The Northeast region housed 93.2% of the goat herd (8,944,461 heads) and 64.2% of the sheep herd (11,544,939 heads) in Brazil in 2017. Bahia concentrated 30.9% of the goat herd and 20.9% of the national sheep herd. Casa Nova (BA) took first place in the municipal ranking with the largest numbers of both species.[53]

Regarding pork, Brazil had almost 42 million hogs in 2017. The Northeast had 13% of the total (5.4 million). In poultry farming, Brazil had a total of 1.4 billion chickens in 2017. The Northeast had 11.6% of the total (164 million). In milk production, Brazil produced 33.5 billion liters in 2017. The Northeast produced 11.6% of the total (3.9 billion liters). In the production of eggs, Brazil produced 4.2 billion dozens in 2017. The Northeast produced 16.1% (683 million dozens).[53]

The Northeast was the 2nd largest honey producer in the country in 2017, losing to the South region. The total produced in the country was 41.6 thousand tons. The Northeast produced 30.7% (12.7 thousand tons).[53] In 2017, the Northeast was the largest shrimp producer in the country. National production was 41 thousand tons. Rio Grande do Norte (37.7%) and Ceará (28.9%) were the largest producers. Aracati-CE was the municipality with the highest participation .[53]

Mining

[edit]

In Northeast Region, Bahia stands out, with 1.68% of the national mineral participation (4th place in the country). In 2017, at gold, it produced 6.2 tons, at a value of R$730 million. At copper, it produced 56 thousand tons, at a value of R$404 million. At chrome, it produced 520 thousand tons, at a value of R$254 million. In vanadium, it produced 358 thousand tons, at a value of R$91 million.[54][55][56][57]

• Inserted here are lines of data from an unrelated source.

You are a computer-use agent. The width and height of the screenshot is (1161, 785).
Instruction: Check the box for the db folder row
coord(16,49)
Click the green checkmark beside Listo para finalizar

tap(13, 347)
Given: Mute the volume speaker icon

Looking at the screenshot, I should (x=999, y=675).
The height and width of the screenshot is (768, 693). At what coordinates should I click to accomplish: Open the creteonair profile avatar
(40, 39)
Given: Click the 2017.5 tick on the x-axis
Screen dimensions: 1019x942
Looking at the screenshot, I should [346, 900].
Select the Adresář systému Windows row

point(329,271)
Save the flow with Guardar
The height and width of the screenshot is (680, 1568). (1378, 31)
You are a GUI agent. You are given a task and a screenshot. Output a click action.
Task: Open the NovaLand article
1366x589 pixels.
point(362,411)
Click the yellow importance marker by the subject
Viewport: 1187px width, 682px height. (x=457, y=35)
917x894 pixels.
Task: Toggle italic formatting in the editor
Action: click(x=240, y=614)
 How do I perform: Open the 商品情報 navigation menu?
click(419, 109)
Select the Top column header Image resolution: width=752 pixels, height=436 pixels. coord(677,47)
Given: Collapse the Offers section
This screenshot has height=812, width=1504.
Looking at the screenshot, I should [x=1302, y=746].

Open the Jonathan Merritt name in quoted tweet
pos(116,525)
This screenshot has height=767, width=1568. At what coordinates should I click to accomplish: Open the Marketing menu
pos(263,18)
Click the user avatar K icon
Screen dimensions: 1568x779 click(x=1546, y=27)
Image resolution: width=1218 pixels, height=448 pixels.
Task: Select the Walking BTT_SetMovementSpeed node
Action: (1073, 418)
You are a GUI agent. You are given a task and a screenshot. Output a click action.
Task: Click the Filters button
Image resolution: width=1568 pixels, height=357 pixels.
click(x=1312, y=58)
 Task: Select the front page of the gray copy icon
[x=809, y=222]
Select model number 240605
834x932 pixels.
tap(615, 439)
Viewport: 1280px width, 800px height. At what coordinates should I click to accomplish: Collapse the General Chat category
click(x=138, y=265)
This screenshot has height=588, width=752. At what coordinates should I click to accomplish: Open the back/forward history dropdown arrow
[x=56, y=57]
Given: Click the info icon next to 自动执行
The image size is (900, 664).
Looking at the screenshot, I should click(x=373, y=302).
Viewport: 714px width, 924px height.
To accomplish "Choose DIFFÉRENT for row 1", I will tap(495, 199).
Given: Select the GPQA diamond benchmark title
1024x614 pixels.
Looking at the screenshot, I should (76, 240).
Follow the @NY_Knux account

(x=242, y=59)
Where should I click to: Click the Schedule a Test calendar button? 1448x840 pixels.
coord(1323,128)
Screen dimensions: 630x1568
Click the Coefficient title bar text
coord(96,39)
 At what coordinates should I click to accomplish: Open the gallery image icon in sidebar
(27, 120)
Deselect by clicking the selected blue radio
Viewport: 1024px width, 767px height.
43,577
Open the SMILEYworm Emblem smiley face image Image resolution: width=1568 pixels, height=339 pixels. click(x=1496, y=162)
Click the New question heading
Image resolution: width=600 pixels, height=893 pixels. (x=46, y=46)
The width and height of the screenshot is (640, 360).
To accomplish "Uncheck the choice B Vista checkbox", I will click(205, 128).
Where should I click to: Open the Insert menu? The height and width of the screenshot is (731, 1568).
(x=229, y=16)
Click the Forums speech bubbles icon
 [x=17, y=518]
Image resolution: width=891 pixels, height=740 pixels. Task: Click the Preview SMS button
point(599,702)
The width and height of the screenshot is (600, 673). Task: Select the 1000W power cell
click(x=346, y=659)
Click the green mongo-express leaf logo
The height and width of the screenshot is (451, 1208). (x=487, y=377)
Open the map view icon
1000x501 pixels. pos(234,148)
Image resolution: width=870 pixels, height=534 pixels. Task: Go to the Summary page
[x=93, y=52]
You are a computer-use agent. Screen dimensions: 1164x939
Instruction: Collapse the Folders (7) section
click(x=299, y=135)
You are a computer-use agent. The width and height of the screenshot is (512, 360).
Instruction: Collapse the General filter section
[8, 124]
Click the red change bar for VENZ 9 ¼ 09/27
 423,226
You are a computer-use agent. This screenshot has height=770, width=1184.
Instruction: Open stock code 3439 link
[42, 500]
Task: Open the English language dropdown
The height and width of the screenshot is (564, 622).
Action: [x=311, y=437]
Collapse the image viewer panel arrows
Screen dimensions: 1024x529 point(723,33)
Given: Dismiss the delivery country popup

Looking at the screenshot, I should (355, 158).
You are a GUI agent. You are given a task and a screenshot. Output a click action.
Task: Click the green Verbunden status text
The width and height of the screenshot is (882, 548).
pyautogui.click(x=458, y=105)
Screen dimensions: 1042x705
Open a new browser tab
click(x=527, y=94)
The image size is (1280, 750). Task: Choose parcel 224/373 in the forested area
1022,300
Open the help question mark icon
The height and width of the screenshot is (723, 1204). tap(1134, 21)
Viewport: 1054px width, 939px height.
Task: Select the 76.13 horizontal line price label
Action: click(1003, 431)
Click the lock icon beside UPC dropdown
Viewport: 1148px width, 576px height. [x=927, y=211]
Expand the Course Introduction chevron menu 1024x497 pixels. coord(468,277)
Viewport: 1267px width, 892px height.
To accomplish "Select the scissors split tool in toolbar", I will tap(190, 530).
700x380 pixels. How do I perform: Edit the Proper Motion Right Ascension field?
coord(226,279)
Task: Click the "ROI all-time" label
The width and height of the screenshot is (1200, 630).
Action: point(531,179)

In the extraction of precious and semi-precious stones, Bahia has small or medium scale productions of amethyst, agate, diamond, emerald, garnet, opal, ruby, tourmaline and turquoise. There is also aquamarine production in Rio Grande do Norte, Ceará, Alagoas and Paraíba; grenades in Paraíba, Ceará and Rio Grande do Norte; opal in Piauí and Ceará; tourmaline in Ceará and Tourmaline Paraíba in Paraíba and Rio Grande do Norte.[54][55][56][57]

Industry

[edit]
J Macêdo is one of the largest pasta industries in Brazil.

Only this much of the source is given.